Parma Sovrana: “Sostegno incondizionato a Laura Cavandoli”

Lombatti

La normale dialettica politica ci insegna che esistono varie dimensioni.

A livello nazionale riaffermiamo la nostra vocazione antisistema contro il governo commissariale che vorrebbe instaurare una dittatura tecnocratica come formulato da Carl Schmitt negli anni trenta.

Su scala regionale siamo fermamente contrari alla trasformazione di Parma in una dépendance di Bologna sulla falsariga di Cuba quartiere satellite di Miami fino alla rivoluzione castrista del 1959. Nella Capitale del Ducato esprimiamo massimo rispetto nei confronti di tutti coloro che hanno il diritto e il dovere di rappresentare le istanze dei cittadini che li hanno votati nei rispettivi ruoli di maggioranza e minoranza.

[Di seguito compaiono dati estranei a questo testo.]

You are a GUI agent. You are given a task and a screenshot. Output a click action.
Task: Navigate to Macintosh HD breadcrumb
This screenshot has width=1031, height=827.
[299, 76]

Noi tuttavia abbiamo deciso di fare una precisa scelta di campo e sosteniamo Laura Cavandoli che dalla prima seduta del Consiglio Comunale del 18 luglio 2017 ha dimostrato di essere l’unica e vera opposizione di Parma. Noi non siamo interessati al dibattito sulle presunte responsabilità istituzionali e politiche riguardo la sicurezza urbana. Noi tantomeno non partecipiamo alle frequenti dissertazioni sulle cause e sulle tipologie dei fenomeni criminali. Noi siamo invece convinti nel ribadire che Parma non è una città sicura. Che sia baby gang o delinquenza giovanile, microcriminalità o episodici reati di prossimità, risse isolate o liti condominiali, da 6 anni Laura Cavandoli denuncia che vari luoghi della città sono zone franche di illegalità. Parma non è il far west, ma non è più la città a misura d’uomo degli anni ottanta.



Non è assolutamente normale che alcuni parchi, vie, piazze siano lasciate nelle mani di balordi e delinquenti che hanno costretto i parmigiani, soprattutto dopo il buio, ad una sorta di autocoprifuoco.

Pertanto siamo con Laura Cavandoli senza chiedere nulla eccetto che contribuire alla restaurazione della legalità in ogni angolo di strada.